Pour commencer, ce texte est incomplet. Il est anormal de distinguer, comme vous le faites, l'organisation de son financement. Les deux vont de pair, l'efficacité sociale et l'efficacité financière sont liées. Vous mettez en avant la dimension redistributive de votre réforme, alors que celle-ci est coûteuse et qu'elle aggrave encore les inégalités avec les générations futures. L'inégalité intergénérationnelle est probablement la pire des injustices et à ce titre, il est inacceptable que vous la renforciez. On ignore comment le texte sera financé. Vous vous trompez de réforme ; vous faites erreur sur la méthode.

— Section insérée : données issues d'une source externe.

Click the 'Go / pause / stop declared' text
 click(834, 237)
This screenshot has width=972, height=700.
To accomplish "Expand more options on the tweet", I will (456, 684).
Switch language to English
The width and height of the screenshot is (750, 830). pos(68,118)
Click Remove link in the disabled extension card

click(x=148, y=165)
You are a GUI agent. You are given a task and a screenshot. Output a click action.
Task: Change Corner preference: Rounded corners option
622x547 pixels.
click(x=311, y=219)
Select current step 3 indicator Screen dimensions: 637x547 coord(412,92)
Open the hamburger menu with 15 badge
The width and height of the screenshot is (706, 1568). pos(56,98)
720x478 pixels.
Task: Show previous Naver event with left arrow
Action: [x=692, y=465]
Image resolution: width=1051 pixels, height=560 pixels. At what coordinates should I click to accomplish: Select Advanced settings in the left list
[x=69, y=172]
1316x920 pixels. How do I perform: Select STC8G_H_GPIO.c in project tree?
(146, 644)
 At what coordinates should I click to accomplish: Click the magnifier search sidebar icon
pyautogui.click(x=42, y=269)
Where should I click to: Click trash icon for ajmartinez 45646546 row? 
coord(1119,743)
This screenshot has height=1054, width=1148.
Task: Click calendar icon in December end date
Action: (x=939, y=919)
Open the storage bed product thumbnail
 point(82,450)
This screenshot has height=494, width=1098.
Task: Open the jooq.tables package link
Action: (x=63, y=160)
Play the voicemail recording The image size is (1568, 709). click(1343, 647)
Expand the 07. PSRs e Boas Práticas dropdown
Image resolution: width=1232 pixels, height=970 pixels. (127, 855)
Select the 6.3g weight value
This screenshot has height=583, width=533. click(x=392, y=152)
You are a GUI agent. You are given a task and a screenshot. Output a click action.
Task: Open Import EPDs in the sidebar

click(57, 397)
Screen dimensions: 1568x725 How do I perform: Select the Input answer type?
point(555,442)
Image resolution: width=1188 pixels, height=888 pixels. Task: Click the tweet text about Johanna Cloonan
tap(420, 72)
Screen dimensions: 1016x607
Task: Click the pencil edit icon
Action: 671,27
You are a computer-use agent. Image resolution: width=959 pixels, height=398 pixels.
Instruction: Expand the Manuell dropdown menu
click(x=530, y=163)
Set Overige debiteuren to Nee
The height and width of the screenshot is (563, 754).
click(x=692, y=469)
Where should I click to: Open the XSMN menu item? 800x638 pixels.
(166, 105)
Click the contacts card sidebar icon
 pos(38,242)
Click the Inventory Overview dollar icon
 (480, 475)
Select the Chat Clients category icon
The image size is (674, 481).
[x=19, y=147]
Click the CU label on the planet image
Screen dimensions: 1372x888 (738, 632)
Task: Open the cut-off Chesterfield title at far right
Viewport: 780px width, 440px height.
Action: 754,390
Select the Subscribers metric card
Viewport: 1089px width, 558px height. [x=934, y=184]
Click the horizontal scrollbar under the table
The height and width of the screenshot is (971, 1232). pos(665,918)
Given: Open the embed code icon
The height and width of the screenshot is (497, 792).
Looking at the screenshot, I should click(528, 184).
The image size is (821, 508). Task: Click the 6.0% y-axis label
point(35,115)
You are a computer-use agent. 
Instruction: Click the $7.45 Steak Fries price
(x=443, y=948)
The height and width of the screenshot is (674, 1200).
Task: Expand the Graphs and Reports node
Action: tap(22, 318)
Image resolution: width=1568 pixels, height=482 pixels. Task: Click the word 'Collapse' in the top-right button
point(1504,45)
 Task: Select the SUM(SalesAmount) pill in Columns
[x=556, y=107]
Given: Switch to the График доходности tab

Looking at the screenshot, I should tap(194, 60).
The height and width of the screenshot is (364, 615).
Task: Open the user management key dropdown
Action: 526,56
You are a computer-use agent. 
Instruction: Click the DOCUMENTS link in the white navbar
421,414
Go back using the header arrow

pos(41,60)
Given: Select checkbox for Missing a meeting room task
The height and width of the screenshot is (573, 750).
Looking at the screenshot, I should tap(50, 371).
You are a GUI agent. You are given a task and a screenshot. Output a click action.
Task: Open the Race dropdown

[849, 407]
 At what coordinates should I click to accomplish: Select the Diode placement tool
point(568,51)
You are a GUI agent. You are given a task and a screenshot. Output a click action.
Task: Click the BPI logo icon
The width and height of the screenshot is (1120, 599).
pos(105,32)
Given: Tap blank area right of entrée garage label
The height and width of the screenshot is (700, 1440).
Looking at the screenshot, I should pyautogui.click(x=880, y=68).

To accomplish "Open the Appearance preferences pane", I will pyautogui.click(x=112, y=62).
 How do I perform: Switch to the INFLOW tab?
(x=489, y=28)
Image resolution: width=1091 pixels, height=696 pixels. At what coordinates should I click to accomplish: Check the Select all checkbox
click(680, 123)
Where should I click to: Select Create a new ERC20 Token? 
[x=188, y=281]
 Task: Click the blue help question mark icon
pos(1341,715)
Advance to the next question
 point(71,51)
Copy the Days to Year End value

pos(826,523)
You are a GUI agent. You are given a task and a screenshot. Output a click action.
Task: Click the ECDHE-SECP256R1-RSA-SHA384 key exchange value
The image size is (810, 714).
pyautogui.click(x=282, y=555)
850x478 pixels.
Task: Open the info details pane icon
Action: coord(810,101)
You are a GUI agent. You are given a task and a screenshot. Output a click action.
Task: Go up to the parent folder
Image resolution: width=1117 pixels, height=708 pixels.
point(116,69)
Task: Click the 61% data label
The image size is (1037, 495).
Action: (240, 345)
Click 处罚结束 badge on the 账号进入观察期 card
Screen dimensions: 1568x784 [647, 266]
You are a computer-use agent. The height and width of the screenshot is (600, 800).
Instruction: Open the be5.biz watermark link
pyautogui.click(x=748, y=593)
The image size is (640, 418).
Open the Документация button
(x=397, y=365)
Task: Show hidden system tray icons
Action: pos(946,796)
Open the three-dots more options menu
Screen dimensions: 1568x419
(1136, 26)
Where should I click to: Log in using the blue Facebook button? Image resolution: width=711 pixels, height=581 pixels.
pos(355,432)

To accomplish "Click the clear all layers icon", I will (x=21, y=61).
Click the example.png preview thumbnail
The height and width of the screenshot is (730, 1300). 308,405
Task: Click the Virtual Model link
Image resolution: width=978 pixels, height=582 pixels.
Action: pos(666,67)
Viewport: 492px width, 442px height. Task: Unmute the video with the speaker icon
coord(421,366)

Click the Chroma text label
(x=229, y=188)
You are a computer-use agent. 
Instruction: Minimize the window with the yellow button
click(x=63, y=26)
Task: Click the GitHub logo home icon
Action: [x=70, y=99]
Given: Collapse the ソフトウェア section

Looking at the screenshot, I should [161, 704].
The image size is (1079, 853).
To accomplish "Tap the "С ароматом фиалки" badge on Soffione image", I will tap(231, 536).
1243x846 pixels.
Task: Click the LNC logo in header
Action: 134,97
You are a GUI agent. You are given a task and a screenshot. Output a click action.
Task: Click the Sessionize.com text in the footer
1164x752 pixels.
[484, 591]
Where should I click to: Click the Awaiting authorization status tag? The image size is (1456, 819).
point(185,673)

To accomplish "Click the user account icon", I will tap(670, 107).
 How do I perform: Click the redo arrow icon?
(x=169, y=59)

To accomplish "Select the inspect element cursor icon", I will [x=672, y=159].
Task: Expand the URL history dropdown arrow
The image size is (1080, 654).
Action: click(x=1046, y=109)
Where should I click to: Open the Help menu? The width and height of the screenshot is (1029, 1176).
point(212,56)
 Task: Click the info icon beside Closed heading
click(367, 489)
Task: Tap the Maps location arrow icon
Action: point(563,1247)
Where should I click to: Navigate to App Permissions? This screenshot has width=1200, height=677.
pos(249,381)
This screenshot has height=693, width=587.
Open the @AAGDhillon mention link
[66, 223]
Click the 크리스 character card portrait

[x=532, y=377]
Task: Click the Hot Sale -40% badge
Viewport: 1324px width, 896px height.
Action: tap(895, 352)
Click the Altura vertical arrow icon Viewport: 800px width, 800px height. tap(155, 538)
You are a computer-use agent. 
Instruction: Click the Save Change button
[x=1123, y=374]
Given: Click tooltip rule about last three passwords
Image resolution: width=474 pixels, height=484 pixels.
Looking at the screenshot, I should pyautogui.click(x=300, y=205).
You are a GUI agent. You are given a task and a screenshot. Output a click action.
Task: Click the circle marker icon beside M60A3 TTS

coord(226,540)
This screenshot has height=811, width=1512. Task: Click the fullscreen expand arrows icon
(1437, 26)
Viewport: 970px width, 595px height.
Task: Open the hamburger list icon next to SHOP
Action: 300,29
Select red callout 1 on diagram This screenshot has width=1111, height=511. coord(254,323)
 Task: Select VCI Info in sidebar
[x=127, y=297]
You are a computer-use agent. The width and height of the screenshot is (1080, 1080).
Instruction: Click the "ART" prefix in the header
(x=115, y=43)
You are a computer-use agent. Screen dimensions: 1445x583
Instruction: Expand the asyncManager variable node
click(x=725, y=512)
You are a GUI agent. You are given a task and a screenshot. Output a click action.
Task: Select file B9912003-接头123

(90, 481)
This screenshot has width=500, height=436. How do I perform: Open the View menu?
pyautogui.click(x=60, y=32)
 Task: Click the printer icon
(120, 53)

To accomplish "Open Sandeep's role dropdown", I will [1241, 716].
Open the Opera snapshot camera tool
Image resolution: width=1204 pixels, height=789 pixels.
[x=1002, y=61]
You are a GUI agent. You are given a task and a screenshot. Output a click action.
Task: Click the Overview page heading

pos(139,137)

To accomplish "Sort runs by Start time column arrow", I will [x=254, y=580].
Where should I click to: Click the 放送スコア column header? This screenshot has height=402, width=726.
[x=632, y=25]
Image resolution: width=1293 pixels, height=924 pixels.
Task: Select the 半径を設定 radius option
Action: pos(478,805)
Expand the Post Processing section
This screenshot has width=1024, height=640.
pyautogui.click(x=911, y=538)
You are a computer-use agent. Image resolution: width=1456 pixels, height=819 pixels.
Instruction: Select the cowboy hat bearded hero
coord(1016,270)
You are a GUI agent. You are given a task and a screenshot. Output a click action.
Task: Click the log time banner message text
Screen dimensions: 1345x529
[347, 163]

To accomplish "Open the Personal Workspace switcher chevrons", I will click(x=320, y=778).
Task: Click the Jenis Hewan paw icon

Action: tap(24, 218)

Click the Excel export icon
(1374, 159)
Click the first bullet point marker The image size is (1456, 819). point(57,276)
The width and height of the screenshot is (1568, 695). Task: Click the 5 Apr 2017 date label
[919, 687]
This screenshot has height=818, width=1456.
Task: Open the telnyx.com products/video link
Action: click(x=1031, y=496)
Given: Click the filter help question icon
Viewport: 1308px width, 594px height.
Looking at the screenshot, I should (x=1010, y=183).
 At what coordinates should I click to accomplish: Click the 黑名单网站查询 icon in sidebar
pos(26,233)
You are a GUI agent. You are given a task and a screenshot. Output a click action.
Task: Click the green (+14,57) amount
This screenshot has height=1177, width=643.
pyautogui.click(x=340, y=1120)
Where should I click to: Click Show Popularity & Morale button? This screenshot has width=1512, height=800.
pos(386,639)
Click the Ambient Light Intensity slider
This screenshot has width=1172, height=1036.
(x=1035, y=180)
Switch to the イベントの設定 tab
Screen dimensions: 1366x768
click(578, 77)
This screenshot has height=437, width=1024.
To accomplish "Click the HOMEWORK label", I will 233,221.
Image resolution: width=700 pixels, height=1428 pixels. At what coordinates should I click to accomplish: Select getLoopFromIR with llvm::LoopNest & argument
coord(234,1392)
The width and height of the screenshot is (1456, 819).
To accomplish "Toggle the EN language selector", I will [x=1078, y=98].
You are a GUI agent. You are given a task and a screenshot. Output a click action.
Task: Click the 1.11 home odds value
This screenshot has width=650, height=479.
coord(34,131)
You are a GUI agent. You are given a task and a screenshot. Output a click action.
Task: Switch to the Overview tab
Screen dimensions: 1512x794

Certes, comme toute réforme des retraites, le texte renferme des éléments positifs – aménagement des minimums contributifs, amélioration du cumul emploi-retraite, extinction des régimes spéciaux –, ce dont nous nous félicitons. Mais un système de retraite plus juste est le reflet d'un monde du travail où les inégalités, dans la façon dont on construit sa carrière, n'existent pas. Les réformes doivent porter en premier lieu sur les qualifications, l'employabilité, l'accès à la garde des enfants, toutes choses qui permettent d'éviter les carrières hachées. Aucun de ces sujets n'est abordé dans le présent texte, alors qu'il faudrait commencer par améliorer les carrières elles-mêmes. Le système de retraite français est juste dans le principe et très redistributif, mais il est devenu injuste au fur et à mesure que les solutions, plus inexplicables les unes que les autres, s'empilaient.
Notre vision est différente. D'abord, nous considérons que ce système universel – qui figurait d'ailleurs, vous n'avez pas inventé grand-chose, à l'article 16 de la loi de 2010 – ne devrait concerner que les régimes du privé et du public. La convergence des régimes des salariés du privé et des fonctionnaires constitue déjà une réforme d'ampleur, mais vous avez voulu aller plus loin et englober les professions dotées de caisses autonomes. Quelle idée d'aller gêner ainsi ces professions, sans reconnaître leurs particularités ! Cela a rendu votre réforme opaque.
Nous proposons pour notre part de mettre en place un système universel jusqu'à 1 plafond de sécurité sociale (PASS) ; en parallèle, plusieurs régimes complémentaires seront maintenus tandis que les caisses autonomes perdureront, ce qui permettra de respecter les différents secteurs professionnels.
Par ailleurs, il faut accélérer la fin des régimes spéciaux. Les délais que vous proposez – trente, quarante ou cinquante ans – ne sont pas humainement compréhensibles. Où en serons-nous dans dix mandats présidentiels ? Que valent vos engagements pour cinquante ans ?
Il est indispensable de renforcer l'équité du système. Pour atteindre cet objectif, nous proposons de créer un socle commun de dispositifs, centré sur les droits familiaux et l'accompagnement des aidants.
Pour maintenir l'équilibre financier, il ne fallait pas hésiter à repousser l'âge de la retraite à 65 ans. Vous avez préféré, avec l'âge pivot – au demeurant retiré –, rester dans une demi-mesure. Vous auriez dû faire preuve de courage et de responsabilité en assumant de relever l'âge de départ.
Enfin, notre vision de la pénibilité diffère de la vôtre : nous estimons qu'elle doit être objectivée et qu'il convient d'en faire varier les éléments. Il faut supprimer le volet du C2P qui permet de partir plus tôt à la retraite, pour affecter uniquement le compte à la qualification des personnes et à la reconversion professionnelle, car il est des métiers que l'on ne peut exercer toute sa vie.
Je déplore que vous ayez ainsi raté une belle occasion de faire consensus.